Governo e religião. Por Antônio Delfim Neto – Heron Cid
Bastidores

Governo e religião. Por Antônio Delfim Neto

5 de dezembro de 2018 às 13h00
Bolsonaro em oração com Magno Malta antes do primeiro discurso como presidente eleito (Reprodução: Youtube)

Provavelmente, nem a arrogância do mais pretensioso intelectual permita-lhe afirmar que as mais recentes descobertas científicas deem uma resposta aceitável ao problema fundamental que o homem se colocou desde sempre: qual o significado do universo que o cerca e qual o seu papel nele?

Como tinha necessidade intrínseca de encontrá-la, uma vez que a sua própria sobrevivência física dependia da natureza dessa resposta, procurou conforto numa “crença”, numa “religião”, que estabelece a ordem, a estabilidade e a previsibilidade nas relações sociais, produzidas por restrições às ações de cada um, dispostas por um ser divino benevolente que controla a ordem do mundo.

Trata-se de um sentimento profundo e robusto —isto é, de uma fé— que dispensa qualquer prova material porque conforta e dá esperanças ao seu portador. Foi esse o papel da Igreja Católica durante muitos anos, antes de que ela se “intelectualizasse” e se afastasse do povo.

É preciso —sem preconceitos— reconhecer que seu lugar hoje é ocupado pelas igrejas evangélicas, cujo sucesso é a prova material de que estão mais antenadas com as novas realidades.

O conhecimento “científico” (isto é, a ciência) exige o oposto: a dúvida permanente, a busca interminável de recusar o que se supõe conhecido e aceitá-lo, provisoriamente, enquanto não for negado empiricamente. Como disse Popper, “o homem não pode conhecer, mas apenas conjecturar”.
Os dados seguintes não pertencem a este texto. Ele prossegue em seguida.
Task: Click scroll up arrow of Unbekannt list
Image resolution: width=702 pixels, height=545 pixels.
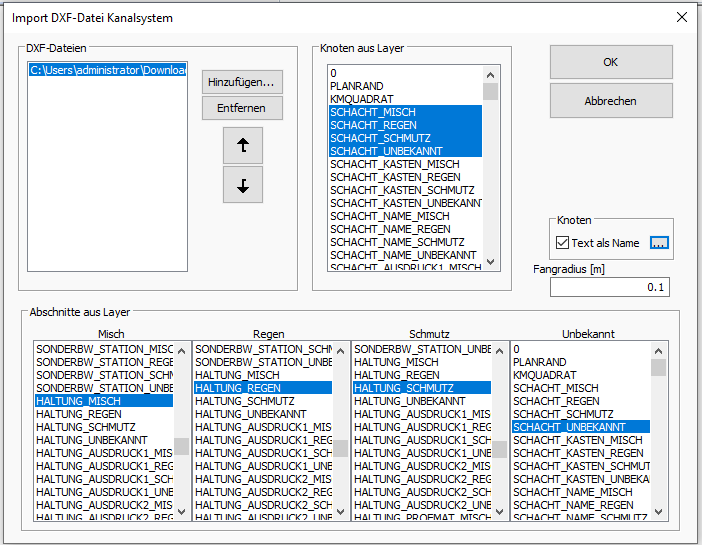Action: coord(658,350)
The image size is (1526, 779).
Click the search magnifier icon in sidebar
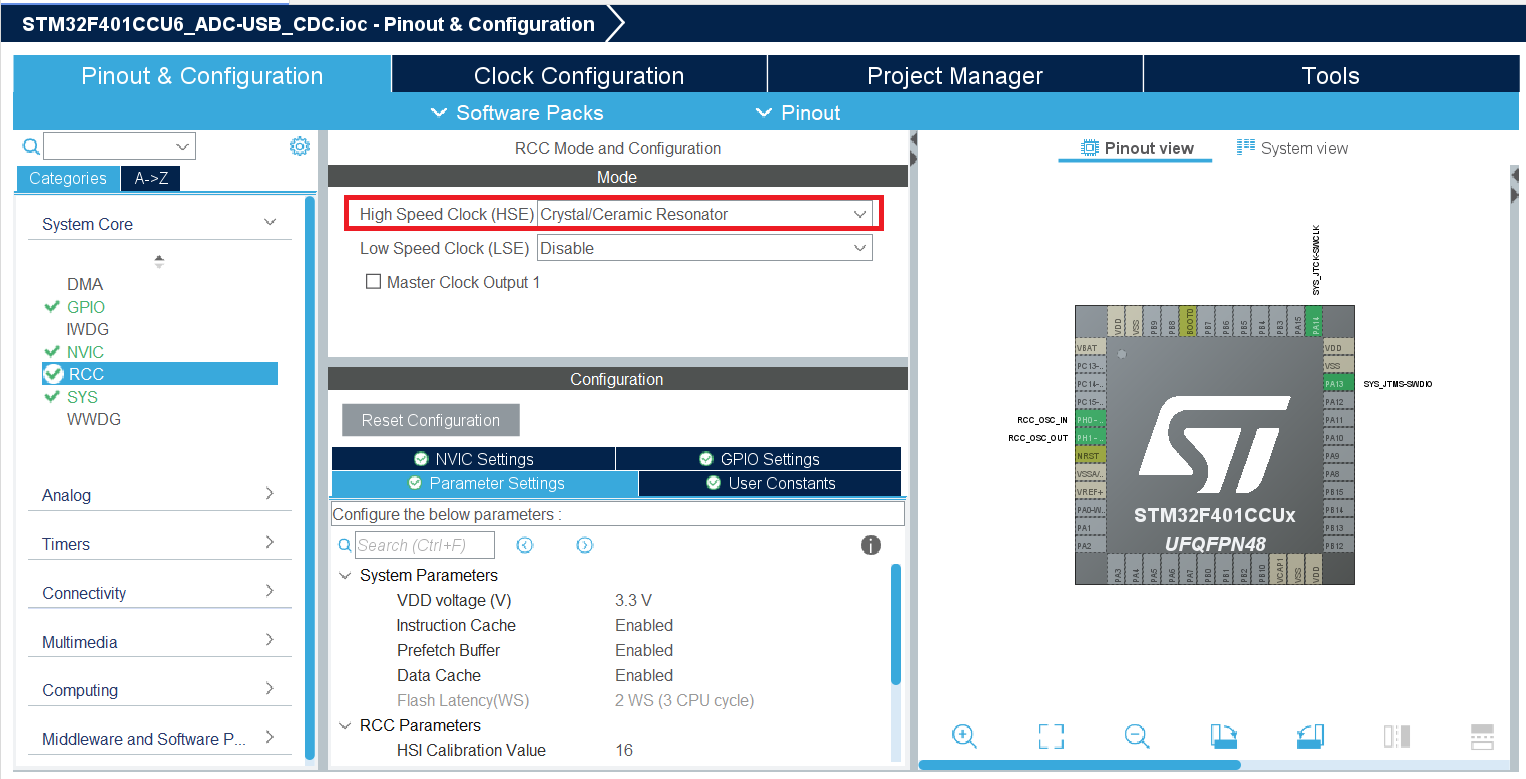(x=31, y=147)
Não há, necessariamente, nenhuma contradição entre essas atitudes. É possível ser, ao mesmo tempo, um bom católico, um honesto protestante pentecostal ou um gentil muçulmano na vida privada (o que exige humildade) e um brilhante cientista da vida pública (orgulhoso de seus feitos), desde que estas esferas continuem separadas.
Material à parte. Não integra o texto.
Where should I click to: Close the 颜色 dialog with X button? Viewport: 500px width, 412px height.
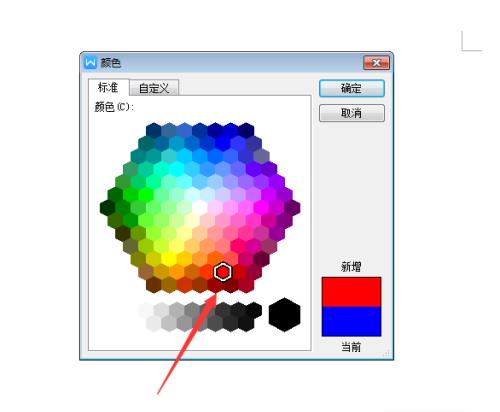376,63
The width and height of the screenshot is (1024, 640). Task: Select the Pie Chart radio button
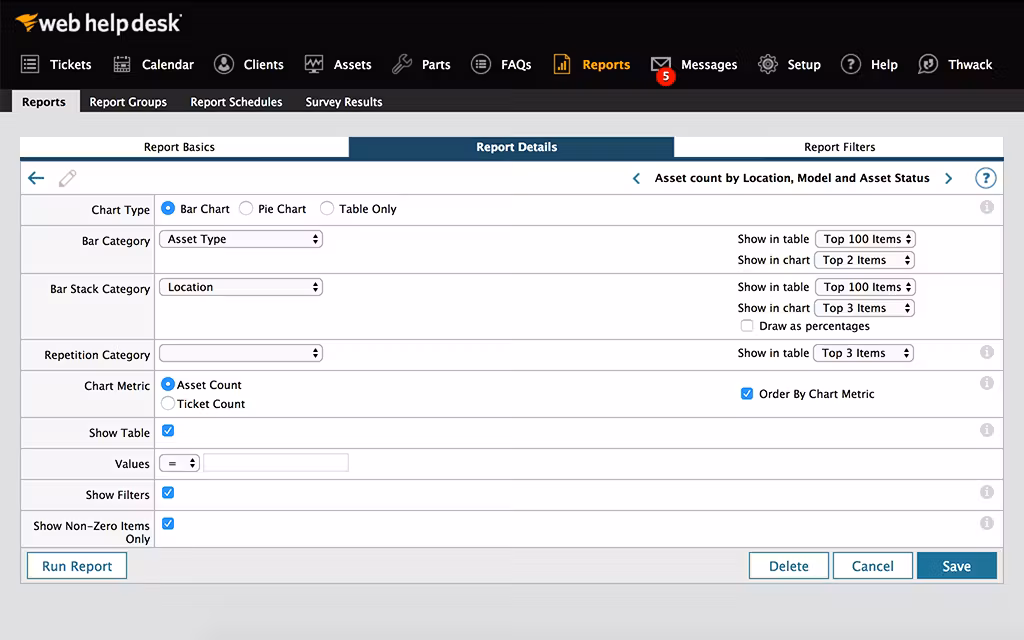point(246,209)
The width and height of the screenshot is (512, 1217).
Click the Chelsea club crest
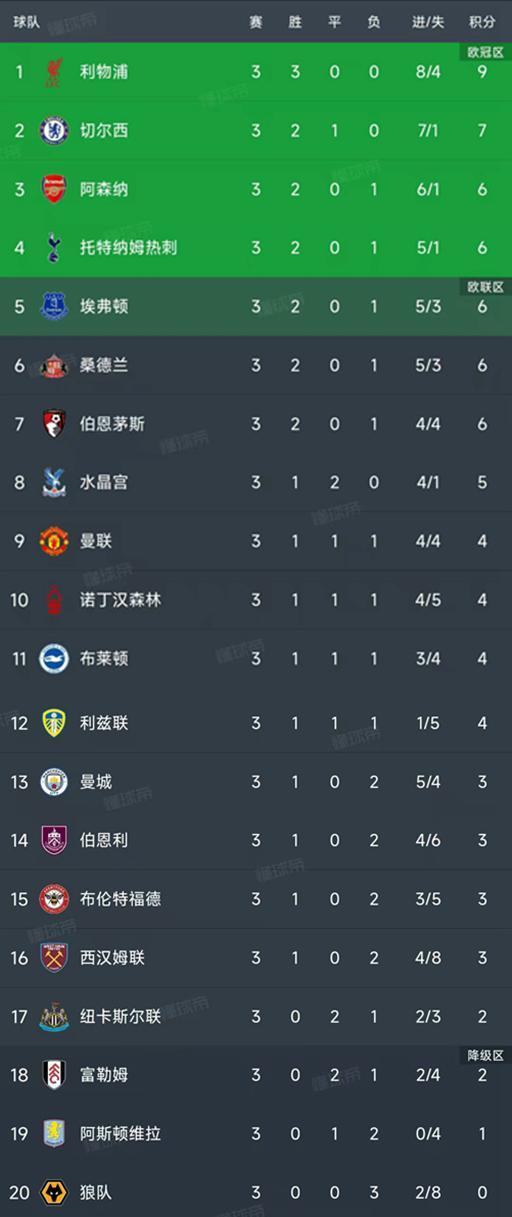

A confusão entre elas anula as suas virtudes e pode ter consequências desagradáveis.

A ação pública resolve-se no campo da política que procura a solução dos conflitos através do razoável consenso coletivo, do respeito à opinião do “outro” e da recusa a todo abuso de poder que discrimine minorias em resposta ao “pretendido” conhecimento da “vontade da maioria”. O seu instrumento é a construção de uma república democrática sem adjetivos, como a que está implícita na Constituição de 1988.

Um exemplo dessa confusão é a intromissão dos evangélicos nas políticas públicas de gênero. É melhor respeitar e deixar cada um a vida privada que mais o conforta.

Bolsonaro foi eleito por um velho movimento cíclico de “mudar tudo o que está aí”, que se repete de tempos em tempos. Torçamos para que o cumpra e não meta a religião na política pública, o que pode desviá-lo de seu objetivo.